Tutti gli avvisi di attivazione sono stati letti prima della proiezione successiva al festival.
Cosa è ancora accettabile nell'arte odierna?
Credo che lo scopo dell'arte sia affrontare e denunciare questioni dolorose. Non serve a nulla nasconderle o eliminarle. È più probabile che si faccia qualcosa per le cosiddette vittime lasciando che sia l'arte a negoziare con loro piuttosto che rimanendo in silenzio. Per quanto mi riguarda, il film verrà proiettato di nuovo senza preavviso in futuro.
Laura Laabs: “Siamo il soggetto o l’oggetto della storia?”Al Premio Bachmann a Klagenfurt ha letto un brano del suo libro "Adlergestell". Al telefono ha detto che anche lì c'erano delle accuse.
All'inizio si diceva: "Genere post-riunificazione, ce n'è già stato così tanto!". Perché dobbiamo rileggerlo? Ma la critica più forte è stata che il mio narratore in prima persona diventa un elettore dell'AfD. Una persona che hai seguito per molte pagine si ritrova improvvisamente in un angolo squallido.
Hai detto qualcosa a riguardo?
A Klagenfurt è raro che gli autori si impegnino nella discussione. Si legge ad alta voce e, mentre i critici parlano di te, tu resti lì ad ascoltare. Ma quando hanno iniziato a interpretare la mia intenzione, del tipo: "L'autore vorrebbe aggiungere un effetto alla fine", ho detto: "Questo non è un effetto, questa è la mia vita e la mia realtà quotidiana. Un'esperienza che esploro ripetutamente nel mio lavoro, un tentativo di esplorarla".
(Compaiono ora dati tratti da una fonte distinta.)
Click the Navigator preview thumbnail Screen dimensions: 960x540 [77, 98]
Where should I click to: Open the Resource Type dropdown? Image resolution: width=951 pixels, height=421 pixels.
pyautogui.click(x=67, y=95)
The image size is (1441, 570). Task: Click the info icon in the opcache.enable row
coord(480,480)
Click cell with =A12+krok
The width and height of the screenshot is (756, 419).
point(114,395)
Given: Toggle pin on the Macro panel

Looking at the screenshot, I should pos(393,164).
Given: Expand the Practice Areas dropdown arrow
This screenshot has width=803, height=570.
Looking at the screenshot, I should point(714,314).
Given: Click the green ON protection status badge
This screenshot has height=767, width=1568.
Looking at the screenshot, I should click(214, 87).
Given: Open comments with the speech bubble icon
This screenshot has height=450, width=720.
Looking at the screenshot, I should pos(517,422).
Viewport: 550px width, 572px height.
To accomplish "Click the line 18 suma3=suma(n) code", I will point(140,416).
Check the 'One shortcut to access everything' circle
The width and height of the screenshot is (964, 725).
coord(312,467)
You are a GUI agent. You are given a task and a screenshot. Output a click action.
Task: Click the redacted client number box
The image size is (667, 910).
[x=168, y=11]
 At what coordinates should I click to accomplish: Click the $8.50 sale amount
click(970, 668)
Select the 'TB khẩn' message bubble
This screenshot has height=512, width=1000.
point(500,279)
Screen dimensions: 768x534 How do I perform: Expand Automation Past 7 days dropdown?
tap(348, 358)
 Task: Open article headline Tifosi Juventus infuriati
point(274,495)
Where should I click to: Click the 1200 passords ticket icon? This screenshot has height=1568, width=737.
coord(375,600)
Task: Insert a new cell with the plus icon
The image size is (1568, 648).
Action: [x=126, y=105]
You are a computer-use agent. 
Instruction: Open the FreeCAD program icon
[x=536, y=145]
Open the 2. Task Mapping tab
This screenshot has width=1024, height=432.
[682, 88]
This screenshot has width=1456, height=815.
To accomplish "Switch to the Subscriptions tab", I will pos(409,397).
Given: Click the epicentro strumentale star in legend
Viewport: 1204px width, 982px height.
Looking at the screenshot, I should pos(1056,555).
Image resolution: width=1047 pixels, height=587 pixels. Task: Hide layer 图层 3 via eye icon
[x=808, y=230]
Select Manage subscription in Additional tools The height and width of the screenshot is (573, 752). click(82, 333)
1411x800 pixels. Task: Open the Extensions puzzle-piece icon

Perché hai scelto questa conclusione?
Per me è stato chiaro fin dalla prima riga. Il romanzo parla delle promesse non mantenute della nuova era, capitalismo incluso, descritte a tre amiche. Una diventa una beauty blogger, optando per la completa affermazione. È stata emarginata da bambina e ora vuole dimostrarlo a tutti ancora di più. Una si converte all'Islam, rifiutando le strutture, rivolgendosi a una religione che è stata estremamente emarginata negli ultimi anni, per non dipendere più dalle norme altrui. E la terza, che ha sempre accettato tutto e non ha mai imparato a farsi valere, tenta il rifiuto politico. Mi interessa anche la domanda: come possiamo, con le nostre biografie, rispondere alle condizioni in cui viviamo? Abbiamo davvero il controllo su questo? Soprattutto in quanto donne. Siamo soggetti o oggetti della storia?
Laura Laabs: "Non mi interessa affatto me stessa"Tu stesso saresti un quarto amico. Con la tua storia familiare speciale, tua nonna ebrea, che fondò la rivista di moda "Sibylle" dopo il ritorno dall'esilio francese, e tua madre, la giornalista di sinistra Daniela Dahn. Perché non sei incluso?
Mi infastidiscono i romanzi in cui gli artisti scrivono del loro io interiore. Sono cresciuto in un ambiente educativo estremamente privilegiato, con una storia familiare folle alle spalle, immerso in tutti gli sconvolgimenti del XX secolo. Troverei presuntuoso dire perché non tutti vivono come me. E non mi interessa scrivere di persone che hanno avuto una vita facile come me. Non mi interessa affatto me stesso.
La prozia Nora del libro è tua nonna, la fondatrice di Sibylle? No, in realtà è la mia prozia Nora, la più giovane di tre sorelle. Volevo creare un piccolo memoriale per lei. Fu abbandonata dal marito ariano durante il nazismo, non ebbe figli e visse da sola fino alla fine, quando la sua vita si concluse silenziosamente in una casa di cura bavarese. Una donna costretta a soddisfare certe necessità e che presto sarebbe stata dimenticata.
C'è un'altra figura interessante nella storia della tua famiglia: Sonja, tua zia, che è stata protagonista del libro cult della Germania dell'Est "Fuga tra le nuvole". Avrai mai modo di raccontare la sua storia attraverso la letteratura o il cinema?
Continuo a sentire una chiamata interiore ad accogliere le storie della mia famiglia. Ma allo stesso tempo, mi chiedo: non dovrei concentrarmi su altri argomenti, altre biografie, ampliare la mia prospettiva?Grazie per l'intervista.